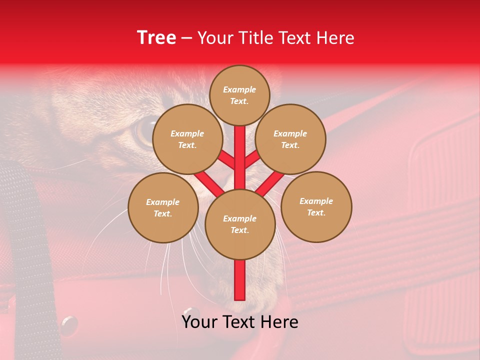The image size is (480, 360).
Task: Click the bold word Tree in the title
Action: click(156, 38)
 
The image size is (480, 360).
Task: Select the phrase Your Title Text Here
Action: click(276, 38)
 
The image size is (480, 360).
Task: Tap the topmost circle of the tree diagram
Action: click(240, 95)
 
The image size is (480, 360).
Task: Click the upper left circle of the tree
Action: click(188, 139)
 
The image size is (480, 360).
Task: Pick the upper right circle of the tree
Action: click(290, 139)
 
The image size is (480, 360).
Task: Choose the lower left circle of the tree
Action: click(163, 208)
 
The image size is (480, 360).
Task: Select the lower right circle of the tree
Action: click(316, 206)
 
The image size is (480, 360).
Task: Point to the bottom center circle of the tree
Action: click(240, 224)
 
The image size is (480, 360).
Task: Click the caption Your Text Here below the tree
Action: click(240, 322)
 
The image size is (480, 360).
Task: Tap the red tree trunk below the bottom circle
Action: click(240, 280)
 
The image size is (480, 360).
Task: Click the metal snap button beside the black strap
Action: click(68, 325)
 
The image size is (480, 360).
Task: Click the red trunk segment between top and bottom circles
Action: click(240, 155)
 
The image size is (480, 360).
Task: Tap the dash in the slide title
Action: click(186, 38)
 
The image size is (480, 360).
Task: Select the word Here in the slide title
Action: click(336, 38)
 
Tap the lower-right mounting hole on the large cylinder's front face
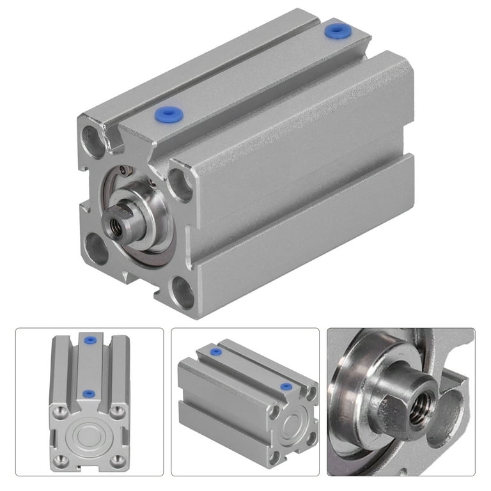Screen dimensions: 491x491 183,292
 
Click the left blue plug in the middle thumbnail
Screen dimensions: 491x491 216,352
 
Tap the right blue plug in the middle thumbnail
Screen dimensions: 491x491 285,387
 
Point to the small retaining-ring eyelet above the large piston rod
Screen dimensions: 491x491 130,169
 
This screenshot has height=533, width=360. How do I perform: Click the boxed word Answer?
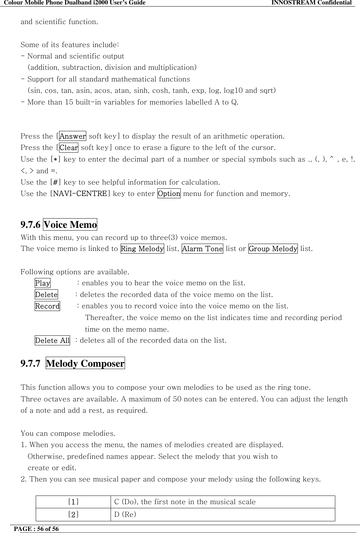tap(72, 136)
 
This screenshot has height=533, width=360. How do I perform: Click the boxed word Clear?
tap(69, 148)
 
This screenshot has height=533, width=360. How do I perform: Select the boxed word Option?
tap(169, 193)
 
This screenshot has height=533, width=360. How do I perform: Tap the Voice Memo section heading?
tap(70, 225)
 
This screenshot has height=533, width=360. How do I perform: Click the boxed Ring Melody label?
tap(142, 248)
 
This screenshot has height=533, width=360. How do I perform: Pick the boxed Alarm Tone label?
tap(202, 248)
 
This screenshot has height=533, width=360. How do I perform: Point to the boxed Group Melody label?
tap(273, 248)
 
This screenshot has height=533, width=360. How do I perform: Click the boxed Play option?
tap(43, 283)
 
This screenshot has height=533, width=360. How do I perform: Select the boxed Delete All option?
tap(52, 341)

▶ _Requirement_
Rewrite the rows from the line that contains "Ring Melody label?" through the end of the rows, inclusive, changing every "boxed" to "outlined" and leaving all else as it stands. Give only those rows.

▶ _Solution below_
This screenshot has height=533, width=360. How do I perform: Click the outlined Ring Melody label?
tap(142, 248)
 
This screenshot has height=533, width=360. How do I perform: Pick the outlined Alarm Tone label?
tap(202, 248)
 
This screenshot has height=533, width=360. How do I perform: Point to the outlined Group Melody label?
tap(273, 248)
 
This screenshot has height=533, width=360. How do I perform: Click the outlined Play option?
tap(43, 283)
 
This screenshot has height=533, width=360. How do I perform: Select the outlined Delete All option?
tap(52, 341)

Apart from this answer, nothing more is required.